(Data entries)
################

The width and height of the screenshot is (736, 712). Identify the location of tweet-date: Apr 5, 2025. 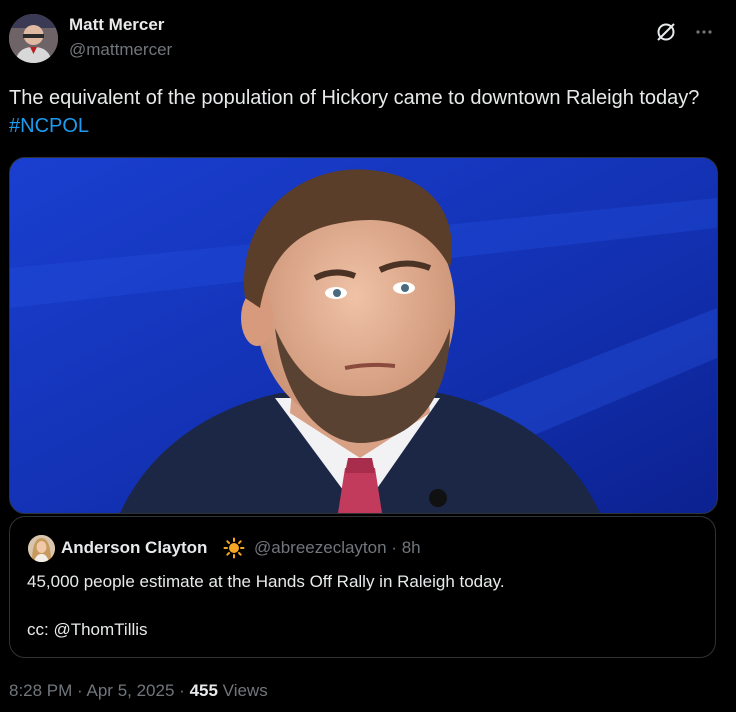
(131, 690).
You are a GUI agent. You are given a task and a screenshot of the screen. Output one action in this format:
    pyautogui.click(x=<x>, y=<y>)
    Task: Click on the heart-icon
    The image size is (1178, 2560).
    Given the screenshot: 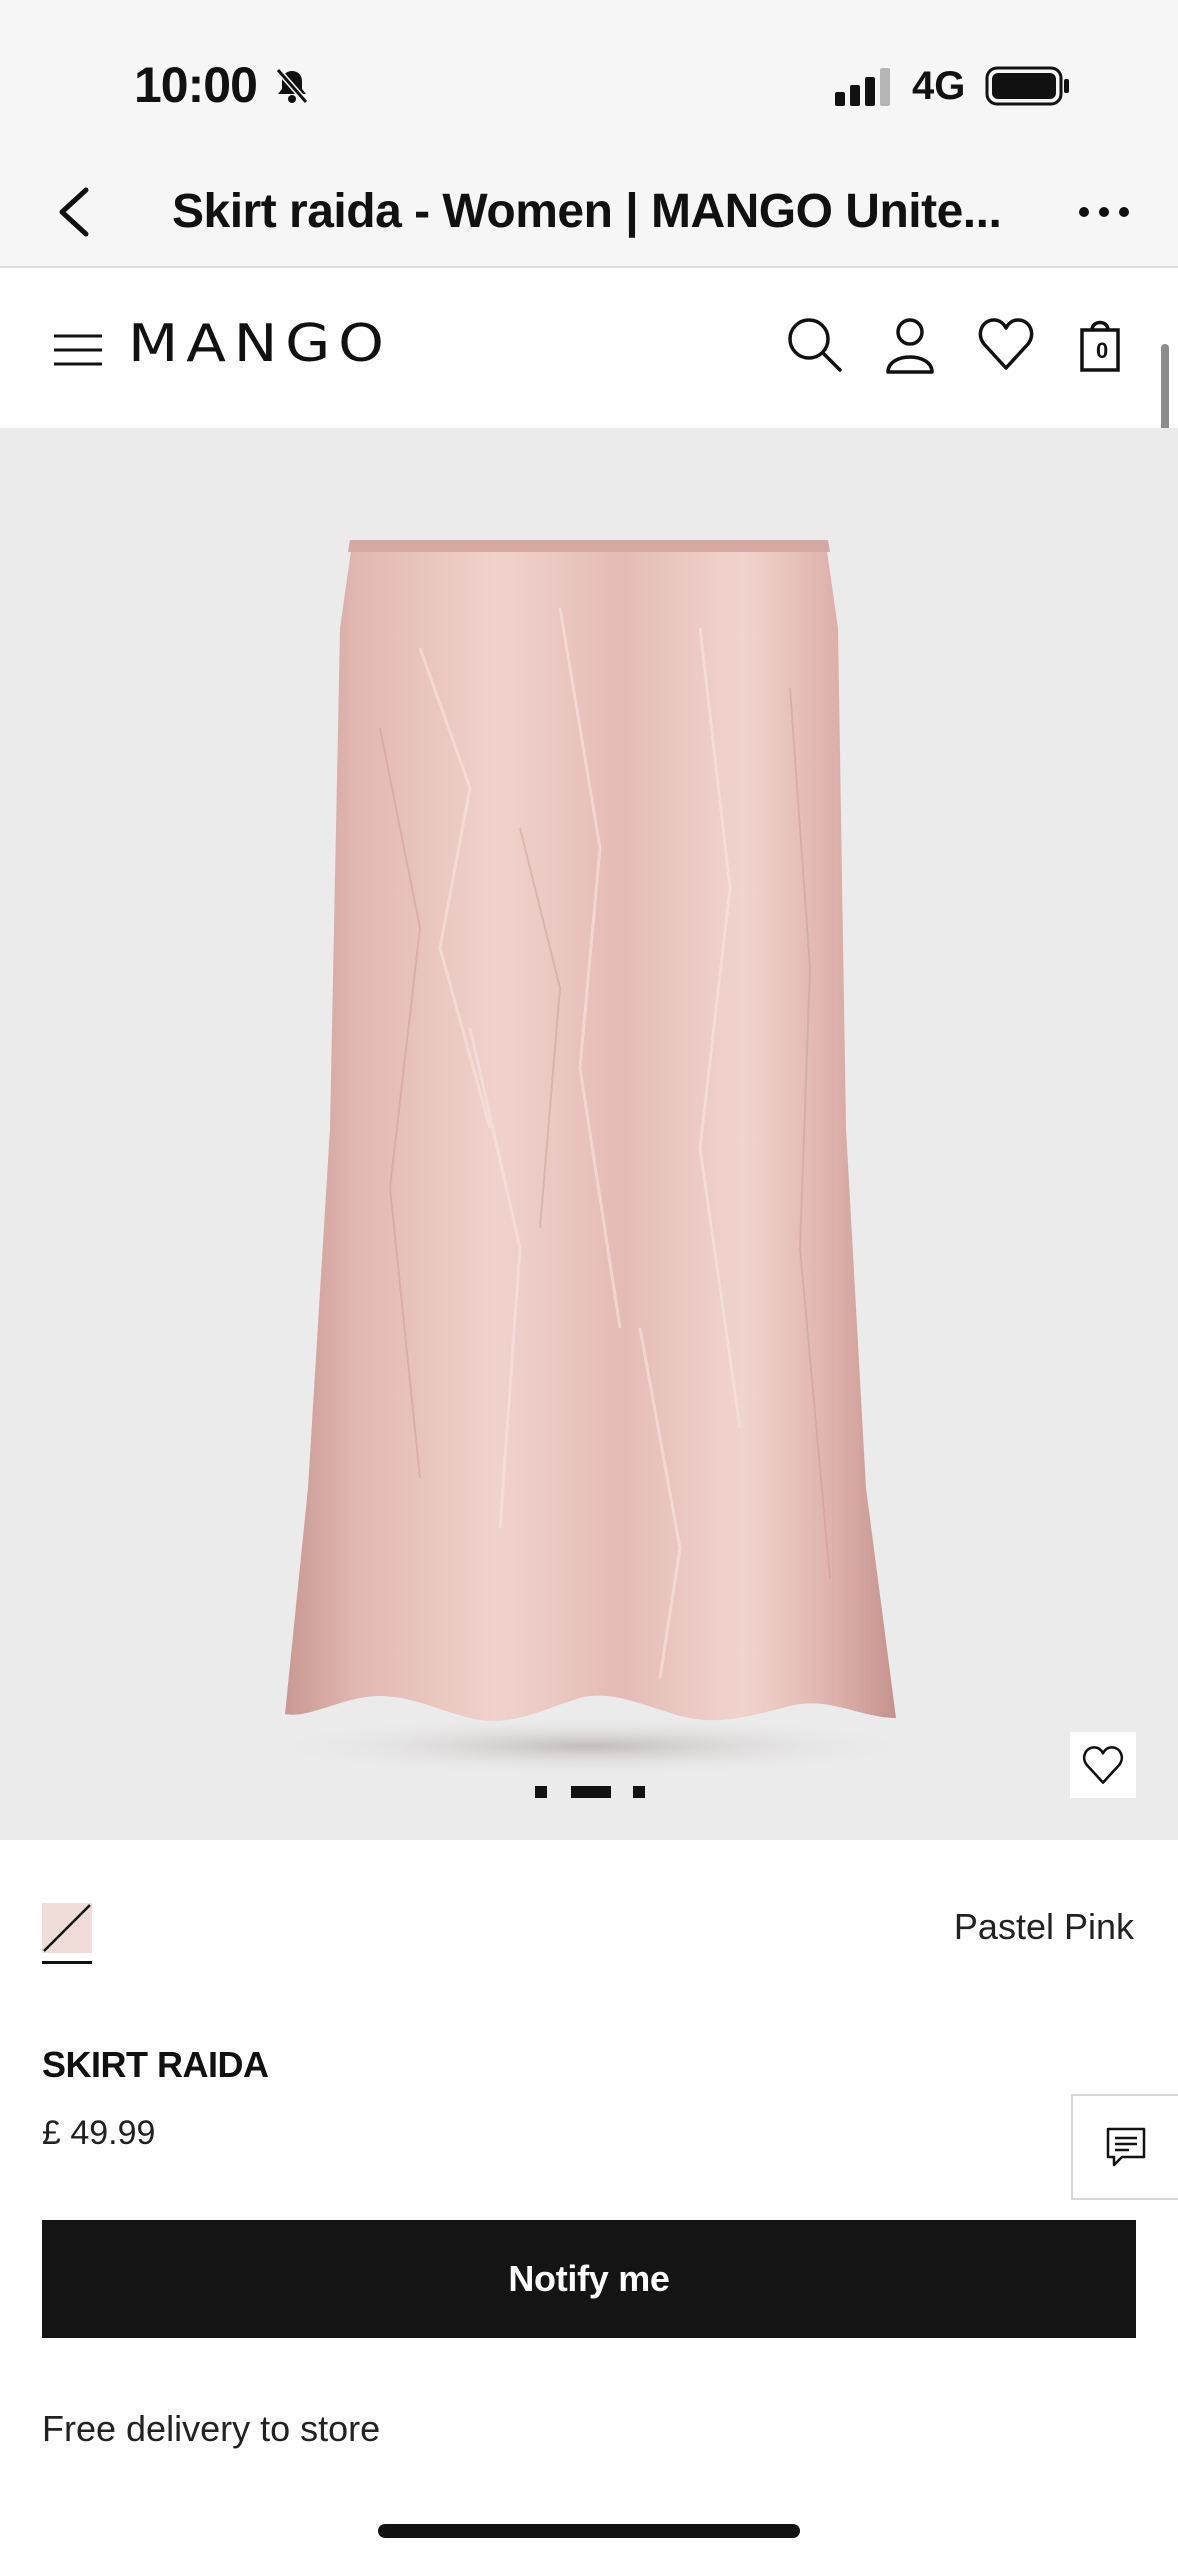 What is the action you would take?
    pyautogui.click(x=1103, y=1765)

################

Render the lines in the records that run from the line containing "You are a GUI" through the line containing "The image size is (1178, 2560).", both included, as a Markdown table with the columns "Row" and "Line". Leave out any blank lines.

| Row | Line |
|---|---|
| 1 | You are a GUI agent. You are given a task and a screenshot of the screen. Output one action in this format: |
| 2 |     pyautogui.click(x=<x>, y=<y>) |
| 3 |     Task: Click on the heart-icon |
| 4 |     The image size is (1178, 2560). |